### Your goal
Return only the line that contains "Task: Click the Toggle Simulator chat icon" and each line after it, through the last line of the data below, copied exactly.

Items from a dataset
━━━━━━━━━━━━━━━━

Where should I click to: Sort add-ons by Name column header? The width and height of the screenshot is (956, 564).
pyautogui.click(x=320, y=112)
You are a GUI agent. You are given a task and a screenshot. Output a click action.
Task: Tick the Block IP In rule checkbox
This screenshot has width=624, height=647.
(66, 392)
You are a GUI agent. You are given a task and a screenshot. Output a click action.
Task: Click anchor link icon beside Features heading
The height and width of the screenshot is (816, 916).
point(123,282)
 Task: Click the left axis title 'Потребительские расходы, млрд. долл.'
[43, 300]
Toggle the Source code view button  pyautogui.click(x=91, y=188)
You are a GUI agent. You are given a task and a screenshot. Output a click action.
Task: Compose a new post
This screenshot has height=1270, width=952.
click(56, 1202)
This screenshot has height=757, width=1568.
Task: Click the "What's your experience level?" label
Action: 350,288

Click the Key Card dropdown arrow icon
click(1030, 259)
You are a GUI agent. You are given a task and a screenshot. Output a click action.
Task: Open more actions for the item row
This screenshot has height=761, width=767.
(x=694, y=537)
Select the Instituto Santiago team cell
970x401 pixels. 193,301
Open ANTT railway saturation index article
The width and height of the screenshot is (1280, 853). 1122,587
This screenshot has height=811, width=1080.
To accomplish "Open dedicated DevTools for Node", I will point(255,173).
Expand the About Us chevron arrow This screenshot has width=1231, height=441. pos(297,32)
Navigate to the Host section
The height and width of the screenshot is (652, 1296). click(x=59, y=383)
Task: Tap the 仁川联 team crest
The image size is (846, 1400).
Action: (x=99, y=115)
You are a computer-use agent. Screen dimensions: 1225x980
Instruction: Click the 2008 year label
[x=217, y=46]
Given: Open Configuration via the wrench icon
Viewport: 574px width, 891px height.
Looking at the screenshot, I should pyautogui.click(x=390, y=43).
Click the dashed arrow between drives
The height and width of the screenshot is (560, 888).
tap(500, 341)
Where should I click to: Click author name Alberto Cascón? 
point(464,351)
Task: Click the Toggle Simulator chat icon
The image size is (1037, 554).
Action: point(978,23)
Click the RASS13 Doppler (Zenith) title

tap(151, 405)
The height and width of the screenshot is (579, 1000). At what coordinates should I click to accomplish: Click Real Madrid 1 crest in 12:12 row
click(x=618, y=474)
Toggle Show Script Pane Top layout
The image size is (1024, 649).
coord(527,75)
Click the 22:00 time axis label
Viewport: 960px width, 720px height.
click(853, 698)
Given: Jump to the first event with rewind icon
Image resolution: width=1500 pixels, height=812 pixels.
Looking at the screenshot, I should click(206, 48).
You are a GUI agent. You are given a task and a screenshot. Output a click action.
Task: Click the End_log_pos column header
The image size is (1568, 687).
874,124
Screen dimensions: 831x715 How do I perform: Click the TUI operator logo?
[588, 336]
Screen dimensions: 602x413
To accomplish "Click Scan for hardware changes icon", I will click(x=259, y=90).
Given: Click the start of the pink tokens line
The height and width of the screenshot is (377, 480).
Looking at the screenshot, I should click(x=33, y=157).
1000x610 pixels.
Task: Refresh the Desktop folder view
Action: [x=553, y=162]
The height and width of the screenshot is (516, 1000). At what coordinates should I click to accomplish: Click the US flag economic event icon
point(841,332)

━━━━━━━━━━━━━━━━

### Result below
Task: Click the Toggle Simulator chat icon
The image size is (1037, 554).
Action: point(978,23)
Click the RASS13 Doppler (Zenith) title

tap(151, 405)
The height and width of the screenshot is (579, 1000). At what coordinates should I click to accomplish: Click Real Madrid 1 crest in 12:12 row
click(x=618, y=474)
Toggle Show Script Pane Top layout
The image size is (1024, 649).
coord(527,75)
Click the 22:00 time axis label
Viewport: 960px width, 720px height.
click(853, 698)
Given: Jump to the first event with rewind icon
Image resolution: width=1500 pixels, height=812 pixels.
Looking at the screenshot, I should click(206, 48).
You are a GUI agent. You are given a task and a screenshot. Output a click action.
Task: Click the End_log_pos column header
The image size is (1568, 687).
874,124
Screen dimensions: 831x715 How do I perform: Click the TUI operator logo?
[588, 336]
Screen dimensions: 602x413
To accomplish "Click Scan for hardware changes icon", I will click(x=259, y=90).
Given: Click the start of the pink tokens line
The height and width of the screenshot is (377, 480).
Looking at the screenshot, I should click(x=33, y=157).
1000x610 pixels.
Task: Refresh the Desktop folder view
Action: [x=553, y=162]
The height and width of the screenshot is (516, 1000). At what coordinates should I click to accomplish: Click the US flag economic event icon
point(841,332)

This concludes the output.